Pranav Bansal, the managing director and CEO of Bansal Wire Industries, sold approximately 3% of the company's shares on June 25, 2024 [2, 4].
This transaction ensures the stainless-steel wire manufacturer complies with the Securities and Exchange Board of India (SEBI) Minimum Public Shareholding (MPS) norms. Failure to meet these requirements can lead to regulatory penalties, though SEBI has recently offered temporary relief to some companies struggling with compliance [3].
Bansal said the move was a "promoter stake sale to meet minimum public shareholding norms" [1]. While some reports cited a 3% sale, other data indicates the exact stake sold was 2.99% [1, 2].
Beyond regulatory compliance, the company is focusing on aggressive growth through new product lines and infrastructure. Bansal said a new product aimed at tyre companies is expected to generate annual revenue between ₹250 crore and ₹300 crore [1].
The company is also investing in long-term capacity. A new facility is projected to bring in revenue between ₹2,500 crore and ₹3,000 crore within five to seven years [1]. This expansion suggests a strategy of diversifying the company's industrial output while maintaining a clean regulatory standing with Indian market authorities.
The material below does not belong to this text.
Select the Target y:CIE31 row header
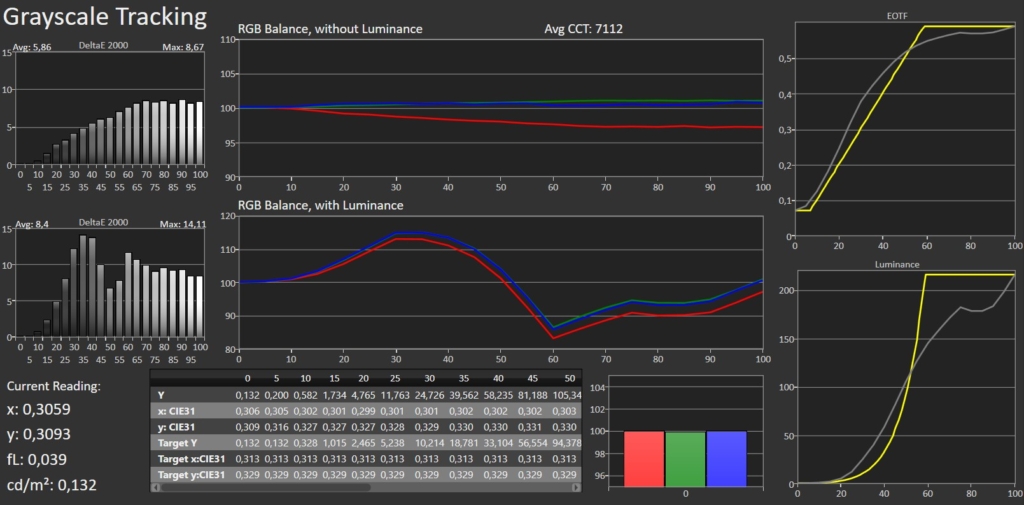This screenshot has width=1024, height=505. point(188,474)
Bansal Wire Industries operates in the competitive stainless-steel sector, where maintaining public float is essential for liquidity and listing stability on Indian exchanges. By reducing the promoter's holding, the company aligns itself with the broader market requirements for public companies in India.
“Promoter stake sale to meet minimum public shareholding norms.”
The sale of shares by Pranav Bansal is a corrective measure to avoid regulatory friction with SEBI. By satisfying the Minimum Public Shareholding norm, the company removes a potential legal hurdle, allowing it to focus on its high-growth projections for tyre-company products and new facility expansions without the threat of penalties.